[[ Extracted material, beginning ]]
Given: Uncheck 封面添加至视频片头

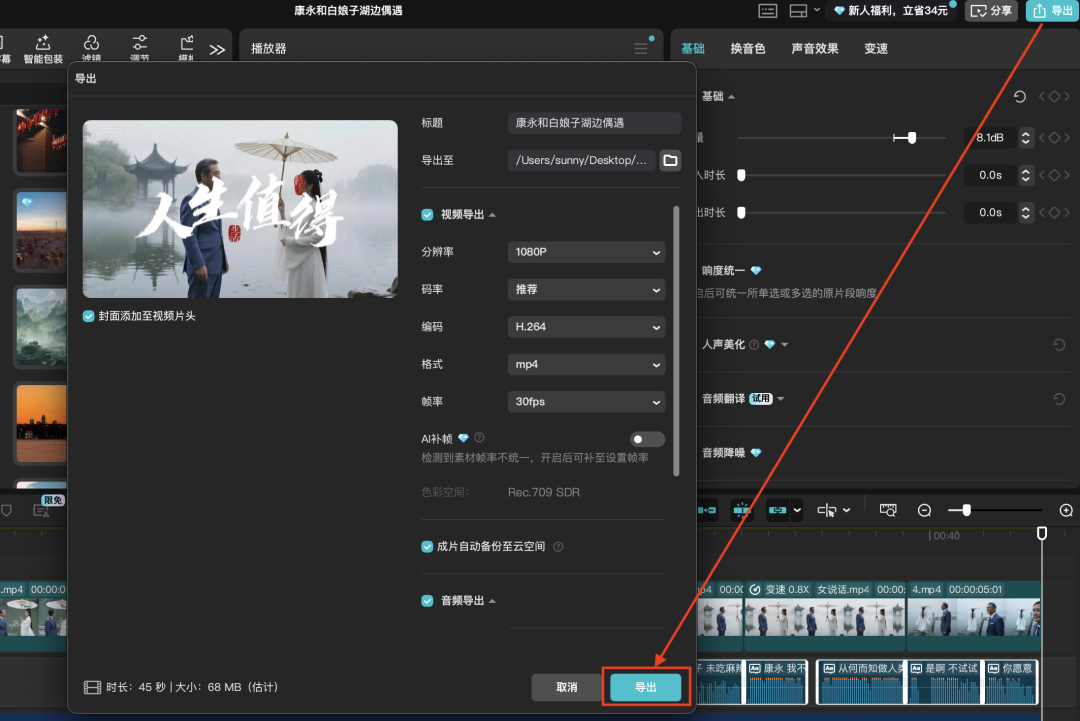Looking at the screenshot, I should coord(86,313).
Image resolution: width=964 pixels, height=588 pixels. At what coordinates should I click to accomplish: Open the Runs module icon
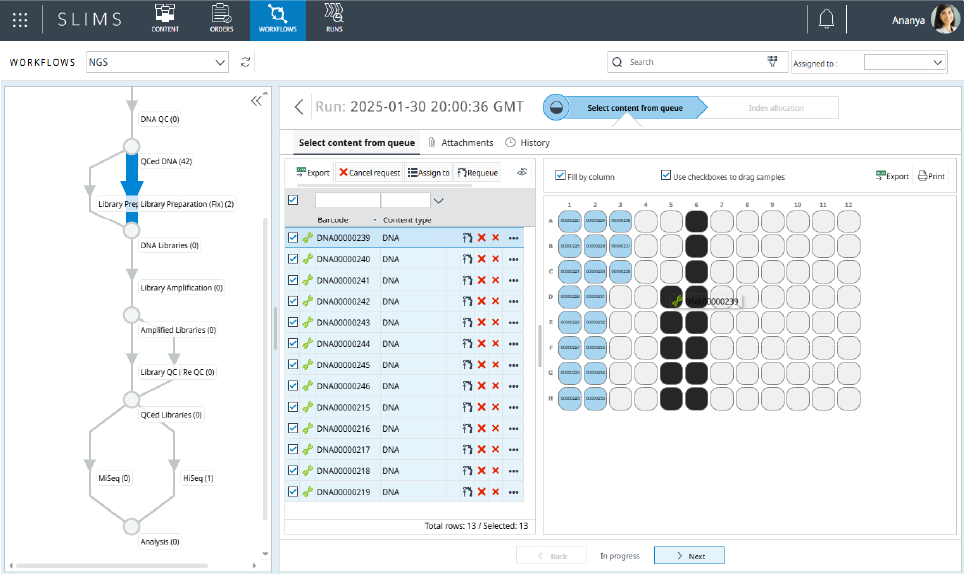pos(335,19)
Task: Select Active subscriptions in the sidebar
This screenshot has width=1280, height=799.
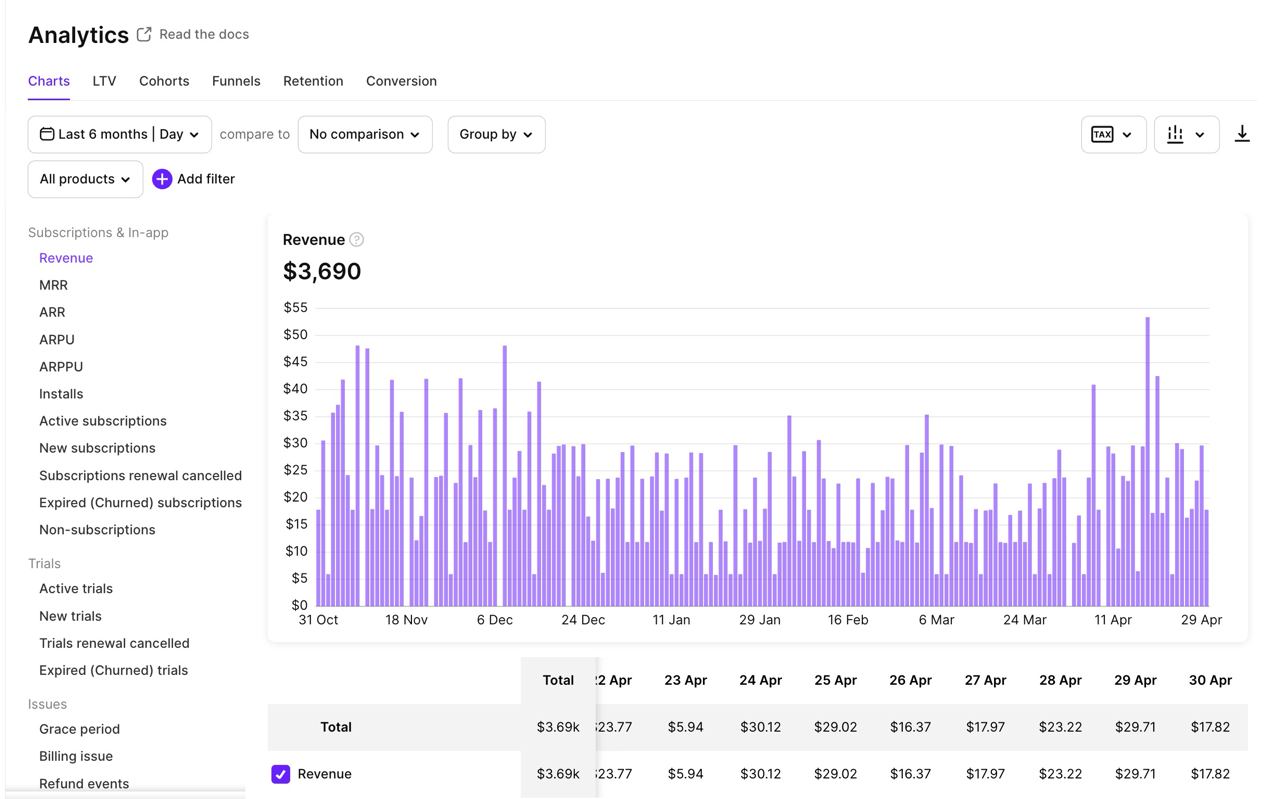Action: point(102,420)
[[ Extracted material, end ]]
### Task statement
Here the requirement is to restate exactly the line holding "Image resolution: width=964" and every later line through the end of the material, omitting pictures.

### Exercise response
Image resolution: width=964 pixels, height=588 pixels. At what coordinates should I click to accomplish: Open the Runs module icon
pos(335,19)
Task: Select Active subscriptions in the sidebar
This screenshot has width=1280, height=799.
Action: point(102,420)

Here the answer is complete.